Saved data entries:
⁂
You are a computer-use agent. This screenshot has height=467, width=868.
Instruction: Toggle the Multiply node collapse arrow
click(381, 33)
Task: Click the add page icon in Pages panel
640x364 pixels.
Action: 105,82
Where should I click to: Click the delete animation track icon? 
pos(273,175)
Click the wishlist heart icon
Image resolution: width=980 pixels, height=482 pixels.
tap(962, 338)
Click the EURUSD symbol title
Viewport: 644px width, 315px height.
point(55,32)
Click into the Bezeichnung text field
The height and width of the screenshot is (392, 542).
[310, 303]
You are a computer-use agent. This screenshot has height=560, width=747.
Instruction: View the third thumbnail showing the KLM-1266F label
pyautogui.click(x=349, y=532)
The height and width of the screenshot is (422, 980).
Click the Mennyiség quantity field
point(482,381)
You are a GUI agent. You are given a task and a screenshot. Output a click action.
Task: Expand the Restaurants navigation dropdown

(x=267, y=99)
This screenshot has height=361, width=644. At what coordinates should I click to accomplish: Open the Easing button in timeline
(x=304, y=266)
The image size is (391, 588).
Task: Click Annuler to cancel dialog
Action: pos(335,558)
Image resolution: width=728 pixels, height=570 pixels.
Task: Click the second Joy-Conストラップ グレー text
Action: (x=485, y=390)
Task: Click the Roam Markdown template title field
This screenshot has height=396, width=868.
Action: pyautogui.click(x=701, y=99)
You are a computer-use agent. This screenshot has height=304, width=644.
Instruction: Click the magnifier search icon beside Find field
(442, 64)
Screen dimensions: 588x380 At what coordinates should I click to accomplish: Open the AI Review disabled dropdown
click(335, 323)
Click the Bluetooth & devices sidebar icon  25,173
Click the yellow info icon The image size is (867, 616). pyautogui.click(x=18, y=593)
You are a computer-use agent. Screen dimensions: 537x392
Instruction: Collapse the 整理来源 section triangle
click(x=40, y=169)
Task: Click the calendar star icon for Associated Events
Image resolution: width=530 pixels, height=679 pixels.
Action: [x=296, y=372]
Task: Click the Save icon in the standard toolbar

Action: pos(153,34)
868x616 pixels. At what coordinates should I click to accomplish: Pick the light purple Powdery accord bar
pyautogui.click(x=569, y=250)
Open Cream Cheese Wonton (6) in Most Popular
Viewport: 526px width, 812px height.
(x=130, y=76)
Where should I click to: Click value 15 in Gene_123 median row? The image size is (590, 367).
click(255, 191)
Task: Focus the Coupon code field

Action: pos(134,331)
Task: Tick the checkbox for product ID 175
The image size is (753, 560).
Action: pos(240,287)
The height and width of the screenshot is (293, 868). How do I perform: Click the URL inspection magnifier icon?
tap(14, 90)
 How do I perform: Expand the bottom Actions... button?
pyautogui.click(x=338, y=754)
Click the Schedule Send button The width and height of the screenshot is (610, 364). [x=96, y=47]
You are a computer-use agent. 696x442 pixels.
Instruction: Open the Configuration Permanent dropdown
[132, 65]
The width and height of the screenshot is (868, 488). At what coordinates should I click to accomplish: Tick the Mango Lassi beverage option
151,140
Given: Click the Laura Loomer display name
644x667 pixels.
⁂
ABOUT THIS TASK:
Exactly as they appear above, return all of the records.

OUTPUT FOR THIS TASK:
You are a computer-use agent. This screenshot has height=467, width=868.
Instruction: Toggle the Multiply node collapse arrow
click(381, 33)
Task: Click the add page icon in Pages panel
640x364 pixels.
Action: 105,82
Where should I click to: Click the delete animation track icon? 
pos(273,175)
Click the wishlist heart icon
Image resolution: width=980 pixels, height=482 pixels.
tap(962, 338)
Click the EURUSD symbol title
Viewport: 644px width, 315px height.
point(55,32)
Click into the Bezeichnung text field
The height and width of the screenshot is (392, 542).
[310, 303]
You are a computer-use agent. This screenshot has height=560, width=747.
Instruction: View the third thumbnail showing the KLM-1266F label
pyautogui.click(x=349, y=532)
The height and width of the screenshot is (422, 980).
Click the Mennyiség quantity field
point(482,381)
You are a GUI agent. You are given a task and a screenshot. Output a click action.
Task: Expand the Restaurants navigation dropdown

(x=267, y=99)
This screenshot has height=361, width=644. At what coordinates should I click to accomplish: Open the Easing button in timeline
(x=304, y=266)
The image size is (391, 588).
Task: Click Annuler to cancel dialog
Action: pos(335,558)
Image resolution: width=728 pixels, height=570 pixels.
Task: Click the second Joy-Conストラップ グレー text
Action: (x=485, y=390)
Task: Click the Roam Markdown template title field
This screenshot has height=396, width=868.
Action: pyautogui.click(x=701, y=99)
You are a computer-use agent. This screenshot has height=304, width=644.
Instruction: Click the magnifier search icon beside Find field
(442, 64)
Screen dimensions: 588x380 At what coordinates should I click to accomplish: Open the AI Review disabled dropdown
click(335, 323)
Click the Bluetooth & devices sidebar icon  25,173
Click the yellow info icon The image size is (867, 616). pyautogui.click(x=18, y=593)
You are a computer-use agent. Screen dimensions: 537x392
Instruction: Collapse the 整理来源 section triangle
click(x=40, y=169)
Task: Click the calendar star icon for Associated Events
Image resolution: width=530 pixels, height=679 pixels.
Action: [x=296, y=372]
Task: Click the Save icon in the standard toolbar

Action: pos(153,34)
868x616 pixels. At what coordinates should I click to accomplish: Pick the light purple Powdery accord bar
pyautogui.click(x=569, y=250)
Open Cream Cheese Wonton (6) in Most Popular
Viewport: 526px width, 812px height.
(x=130, y=76)
Where should I click to: Click value 15 in Gene_123 median row? The image size is (590, 367).
click(255, 191)
Task: Focus the Coupon code field

Action: pos(134,331)
Task: Tick the checkbox for product ID 175
The image size is (753, 560).
Action: pos(240,287)
The height and width of the screenshot is (293, 868). How do I perform: Click the URL inspection magnifier icon?
tap(14, 90)
 How do I perform: Expand the bottom Actions... button?
pyautogui.click(x=338, y=754)
Click the Schedule Send button The width and height of the screenshot is (610, 364). [x=96, y=47]
You are a computer-use agent. 696x442 pixels.
Instruction: Open the Configuration Permanent dropdown
[132, 65]
The width and height of the screenshot is (868, 488). At what coordinates should I click to accomplish: Tick the Mango Lassi beverage option
151,140
Given: Click the Laura Loomer display name
644x667 pixels.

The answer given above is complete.